Dataset records
__________
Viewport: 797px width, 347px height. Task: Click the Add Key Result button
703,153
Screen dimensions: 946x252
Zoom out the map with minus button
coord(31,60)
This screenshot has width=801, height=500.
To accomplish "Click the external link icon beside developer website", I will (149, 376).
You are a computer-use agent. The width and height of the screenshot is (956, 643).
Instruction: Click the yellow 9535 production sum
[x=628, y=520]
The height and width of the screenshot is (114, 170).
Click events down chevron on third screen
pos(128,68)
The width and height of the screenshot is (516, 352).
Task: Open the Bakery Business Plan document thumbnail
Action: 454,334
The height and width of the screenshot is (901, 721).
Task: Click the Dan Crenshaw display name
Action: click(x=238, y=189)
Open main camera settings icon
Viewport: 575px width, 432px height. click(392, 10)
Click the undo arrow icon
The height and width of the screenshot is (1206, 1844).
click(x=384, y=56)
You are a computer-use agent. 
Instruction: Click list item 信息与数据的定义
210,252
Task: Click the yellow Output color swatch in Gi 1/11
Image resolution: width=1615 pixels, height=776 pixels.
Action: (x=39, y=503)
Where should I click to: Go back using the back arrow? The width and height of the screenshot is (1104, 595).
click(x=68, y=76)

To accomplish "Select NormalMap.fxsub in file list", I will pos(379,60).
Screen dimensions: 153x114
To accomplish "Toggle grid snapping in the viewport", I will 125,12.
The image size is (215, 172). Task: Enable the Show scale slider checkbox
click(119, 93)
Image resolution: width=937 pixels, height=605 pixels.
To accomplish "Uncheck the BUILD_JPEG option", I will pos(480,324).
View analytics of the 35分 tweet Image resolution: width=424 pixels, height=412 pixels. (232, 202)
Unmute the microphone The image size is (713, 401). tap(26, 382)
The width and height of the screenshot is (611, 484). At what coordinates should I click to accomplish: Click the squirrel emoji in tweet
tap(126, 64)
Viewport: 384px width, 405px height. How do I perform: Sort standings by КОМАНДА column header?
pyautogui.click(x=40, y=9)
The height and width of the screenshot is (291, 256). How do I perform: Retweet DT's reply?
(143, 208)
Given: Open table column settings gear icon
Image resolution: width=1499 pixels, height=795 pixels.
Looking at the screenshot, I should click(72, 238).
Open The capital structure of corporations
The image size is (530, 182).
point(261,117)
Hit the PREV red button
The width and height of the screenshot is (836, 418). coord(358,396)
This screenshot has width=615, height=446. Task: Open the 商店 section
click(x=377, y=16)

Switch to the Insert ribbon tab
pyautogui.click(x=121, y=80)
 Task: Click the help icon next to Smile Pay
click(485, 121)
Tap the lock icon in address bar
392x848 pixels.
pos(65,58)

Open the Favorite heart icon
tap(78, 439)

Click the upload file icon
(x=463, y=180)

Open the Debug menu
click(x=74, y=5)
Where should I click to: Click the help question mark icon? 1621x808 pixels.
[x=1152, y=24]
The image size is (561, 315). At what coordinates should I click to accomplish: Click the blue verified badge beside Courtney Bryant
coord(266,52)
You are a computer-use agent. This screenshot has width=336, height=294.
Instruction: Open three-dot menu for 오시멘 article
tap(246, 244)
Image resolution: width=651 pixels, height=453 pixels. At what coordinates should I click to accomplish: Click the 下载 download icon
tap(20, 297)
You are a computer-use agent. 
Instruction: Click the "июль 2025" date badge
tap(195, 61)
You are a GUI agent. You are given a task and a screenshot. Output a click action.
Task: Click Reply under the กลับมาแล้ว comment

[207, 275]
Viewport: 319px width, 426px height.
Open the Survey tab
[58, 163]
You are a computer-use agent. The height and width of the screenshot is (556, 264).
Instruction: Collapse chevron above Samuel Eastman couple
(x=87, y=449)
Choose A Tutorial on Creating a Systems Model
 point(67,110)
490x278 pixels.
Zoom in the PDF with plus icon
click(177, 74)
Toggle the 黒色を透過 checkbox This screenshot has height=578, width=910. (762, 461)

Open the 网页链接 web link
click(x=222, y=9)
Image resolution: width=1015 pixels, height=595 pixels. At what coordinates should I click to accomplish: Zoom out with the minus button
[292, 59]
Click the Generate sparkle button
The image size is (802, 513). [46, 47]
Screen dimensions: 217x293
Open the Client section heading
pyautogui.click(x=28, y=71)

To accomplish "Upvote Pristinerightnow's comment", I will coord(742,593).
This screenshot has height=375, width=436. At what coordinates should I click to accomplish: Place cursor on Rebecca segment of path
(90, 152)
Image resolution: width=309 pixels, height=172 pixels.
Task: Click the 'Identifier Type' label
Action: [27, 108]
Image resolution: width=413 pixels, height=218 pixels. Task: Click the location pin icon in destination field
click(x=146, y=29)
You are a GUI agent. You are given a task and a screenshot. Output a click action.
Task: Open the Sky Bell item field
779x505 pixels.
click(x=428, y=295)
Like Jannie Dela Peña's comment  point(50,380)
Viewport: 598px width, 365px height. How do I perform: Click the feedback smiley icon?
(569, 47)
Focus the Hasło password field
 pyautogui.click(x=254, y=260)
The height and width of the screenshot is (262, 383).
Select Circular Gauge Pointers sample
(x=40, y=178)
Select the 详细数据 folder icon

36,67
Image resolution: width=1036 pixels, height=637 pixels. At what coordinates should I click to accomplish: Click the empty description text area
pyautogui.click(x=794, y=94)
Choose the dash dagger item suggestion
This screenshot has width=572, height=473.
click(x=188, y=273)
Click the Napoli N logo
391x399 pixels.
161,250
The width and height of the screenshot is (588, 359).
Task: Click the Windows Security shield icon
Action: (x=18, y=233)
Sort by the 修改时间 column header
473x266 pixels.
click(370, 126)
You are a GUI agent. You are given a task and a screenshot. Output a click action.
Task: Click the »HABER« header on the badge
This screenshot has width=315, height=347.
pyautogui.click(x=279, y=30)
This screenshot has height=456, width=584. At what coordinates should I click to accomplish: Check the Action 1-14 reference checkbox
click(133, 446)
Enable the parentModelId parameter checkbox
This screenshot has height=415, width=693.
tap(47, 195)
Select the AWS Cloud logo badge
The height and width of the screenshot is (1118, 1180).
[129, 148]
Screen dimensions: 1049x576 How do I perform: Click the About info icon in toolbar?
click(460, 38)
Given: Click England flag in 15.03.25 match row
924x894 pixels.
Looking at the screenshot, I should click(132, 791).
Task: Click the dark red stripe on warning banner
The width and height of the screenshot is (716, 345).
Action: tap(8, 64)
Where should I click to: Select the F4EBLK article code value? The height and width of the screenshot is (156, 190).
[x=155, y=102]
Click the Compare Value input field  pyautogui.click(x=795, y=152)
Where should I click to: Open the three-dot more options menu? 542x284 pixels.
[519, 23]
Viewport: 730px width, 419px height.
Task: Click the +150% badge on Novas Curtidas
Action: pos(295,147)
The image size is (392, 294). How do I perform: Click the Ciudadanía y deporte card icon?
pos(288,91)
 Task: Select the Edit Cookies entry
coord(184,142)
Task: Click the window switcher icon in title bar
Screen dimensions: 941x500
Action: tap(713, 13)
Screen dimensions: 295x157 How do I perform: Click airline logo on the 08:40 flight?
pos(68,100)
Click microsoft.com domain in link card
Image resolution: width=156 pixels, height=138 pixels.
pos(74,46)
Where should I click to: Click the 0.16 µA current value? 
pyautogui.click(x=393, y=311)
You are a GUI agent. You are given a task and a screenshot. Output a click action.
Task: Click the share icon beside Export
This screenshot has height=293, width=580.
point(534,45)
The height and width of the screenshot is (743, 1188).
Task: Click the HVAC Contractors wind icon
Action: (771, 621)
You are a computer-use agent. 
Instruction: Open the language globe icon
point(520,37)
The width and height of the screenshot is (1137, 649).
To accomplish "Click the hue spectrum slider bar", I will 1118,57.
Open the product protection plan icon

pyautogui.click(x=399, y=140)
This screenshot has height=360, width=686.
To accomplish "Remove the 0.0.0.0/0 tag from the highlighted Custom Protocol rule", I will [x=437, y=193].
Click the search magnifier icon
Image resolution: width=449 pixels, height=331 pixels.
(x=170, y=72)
__________
**TASK PROMPT:**
Transcribe the records above from the line holding "Image resolution: width=1499" down to the line holding "You are a computer-use agent. The height", inclusive, without adding anything.

**WRITTEN ANSWER:**
Image resolution: width=1499 pixels, height=795 pixels.
Looking at the screenshot, I should click(72, 238).
Open The capital structure of corporations
The image size is (530, 182).
point(261,117)
Hit the PREV red button
The width and height of the screenshot is (836, 418). coord(358,396)
This screenshot has width=615, height=446. Task: Open the 商店 section
click(x=377, y=16)

Switch to the Insert ribbon tab
pyautogui.click(x=121, y=80)
 Task: Click the help icon next to Smile Pay
click(485, 121)
Tap the lock icon in address bar
392x848 pixels.
pos(65,58)

Open the Favorite heart icon
tap(78, 439)

Click the upload file icon
(x=463, y=180)

Open the Debug menu
click(x=74, y=5)
Where should I click to: Click the help question mark icon? 1621x808 pixels.
[x=1152, y=24]
The image size is (561, 315). At what coordinates should I click to accomplish: Click the blue verified badge beside Courtney Bryant
coord(266,52)
You are a computer-use agent. This screenshot has width=336, height=294.
Instruction: Open three-dot menu for 오시멘 article
tap(246, 244)
Image resolution: width=651 pixels, height=453 pixels. At what coordinates should I click to accomplish: Click the 下载 download icon
tap(20, 297)
You are a computer-use agent. 
Instruction: Click the "июль 2025" date badge
tap(195, 61)
You are a GUI agent. You are given a task and a screenshot. Output a click action.
Task: Click Reply under the กลับมาแล้ว comment

[207, 275]
Viewport: 319px width, 426px height.
Open the Survey tab
[58, 163]
You are a computer-use agent. The height and width of the screenshot is (556, 264).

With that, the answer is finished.